**MATERIAL FOR THIS EXERCISE**
§
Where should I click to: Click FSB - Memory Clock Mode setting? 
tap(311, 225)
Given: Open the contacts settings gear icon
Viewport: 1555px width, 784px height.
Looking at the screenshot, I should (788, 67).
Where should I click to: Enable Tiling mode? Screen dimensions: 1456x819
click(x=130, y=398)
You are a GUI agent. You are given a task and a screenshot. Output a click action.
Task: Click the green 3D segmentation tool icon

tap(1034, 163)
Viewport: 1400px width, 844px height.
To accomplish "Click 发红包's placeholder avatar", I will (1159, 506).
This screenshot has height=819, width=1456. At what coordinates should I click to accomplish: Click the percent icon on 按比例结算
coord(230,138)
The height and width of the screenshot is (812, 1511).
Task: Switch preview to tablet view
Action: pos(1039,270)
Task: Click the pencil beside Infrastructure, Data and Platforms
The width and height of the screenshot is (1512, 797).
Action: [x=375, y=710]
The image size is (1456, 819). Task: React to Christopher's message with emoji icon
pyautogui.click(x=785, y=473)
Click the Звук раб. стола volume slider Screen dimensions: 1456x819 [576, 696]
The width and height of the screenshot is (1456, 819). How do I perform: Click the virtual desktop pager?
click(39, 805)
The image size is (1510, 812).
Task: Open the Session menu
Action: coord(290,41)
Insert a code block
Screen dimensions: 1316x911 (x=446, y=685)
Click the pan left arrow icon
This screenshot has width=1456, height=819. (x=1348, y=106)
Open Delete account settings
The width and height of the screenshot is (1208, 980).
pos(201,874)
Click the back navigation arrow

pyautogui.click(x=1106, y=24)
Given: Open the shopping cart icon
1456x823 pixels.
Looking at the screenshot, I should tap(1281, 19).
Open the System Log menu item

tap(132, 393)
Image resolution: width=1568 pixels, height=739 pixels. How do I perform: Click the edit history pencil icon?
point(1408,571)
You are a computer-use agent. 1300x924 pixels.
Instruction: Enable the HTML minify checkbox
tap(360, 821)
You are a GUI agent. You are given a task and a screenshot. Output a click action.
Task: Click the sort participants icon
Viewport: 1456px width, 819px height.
§
**WHAT YOU ARE ASKED TO DO**
Each line from the one with "Image resolution: width=1568" through the last line of the records must be written out word for word. Include nothing else.

**YOUR RESPONSE**
Image resolution: width=1568 pixels, height=739 pixels. How do I perform: Click the edit history pencil icon?
point(1408,571)
You are a computer-use agent. 1300x924 pixels.
Instruction: Enable the HTML minify checkbox
tap(360, 821)
You are a GUI agent. You are given a task and a screenshot. Output a click action.
Task: Click the sort participants icon
Viewport: 1456px width, 819px height.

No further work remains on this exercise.